Entre nós, humanos, também vemos este tipo de comportamento notívago naquelas pessoas que preferem a lua ao sol. São indivíduos que, por um motivo ou outro, por necessidade ou prazer, fazem da noite o seu dia. Como as corujas, dormem de dia e começam se movimentar pelo final do período e sentem-se no auge de suas energias lá pela meia noite.
Coruja-listrada
A coberta densa e negra da noite, por outro lado, é propícia a delitos, furtos e transações ilícitas e os meliantes tiram proveito da situação, assim como a coruja que surge sem ser percebida e captura suas presas no silêncio frio das matas e campos. O ladrão noturno não deixa de ser uma coruja, porque se serve também da escuridão para rapinar, apenas que a evolução não o presenteou com bons olhos para enxergar a noite, mas o dotou de uma forma silenciosa e sorrateira de caminhar e se esgueirar através das sombras, de se aproveitar de descuidos, tirando vantagem do breu. Assim como a mudança das penas das asas da coruja eliminaram o ruído durante o voo, o ladrão utiliza-se de movimentos sutis, silenciosos e sorrateiros para, a seu modo, sobreviver.

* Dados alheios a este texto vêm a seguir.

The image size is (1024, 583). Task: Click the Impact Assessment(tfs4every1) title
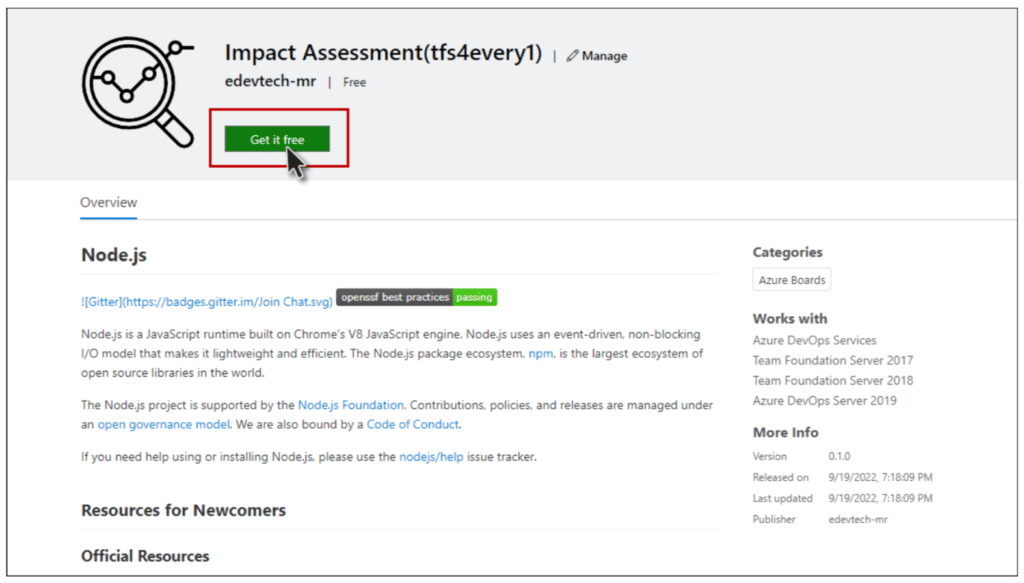[x=383, y=52]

Podemos dizer que o ladrão é fruto da necessidade, do seu meio e de seu caráter, assim como a coruja é fruto de um lento e permanente trabalho da seleção natural que a beneficiou com ferramentas para caça e ocultação. A coruja e o meliante são frutos da evolução e da necessidade, apenas que o segundo rapina objetos e valores, que de nada serviriam a uma coruja, assim como a caça de uma coruja em nada ajudaria o ladrão. Mesmas técnicas, mesmos turnos de atividade e objetos e necessidades distintos fazem da coruja e do meliante produtos do meio.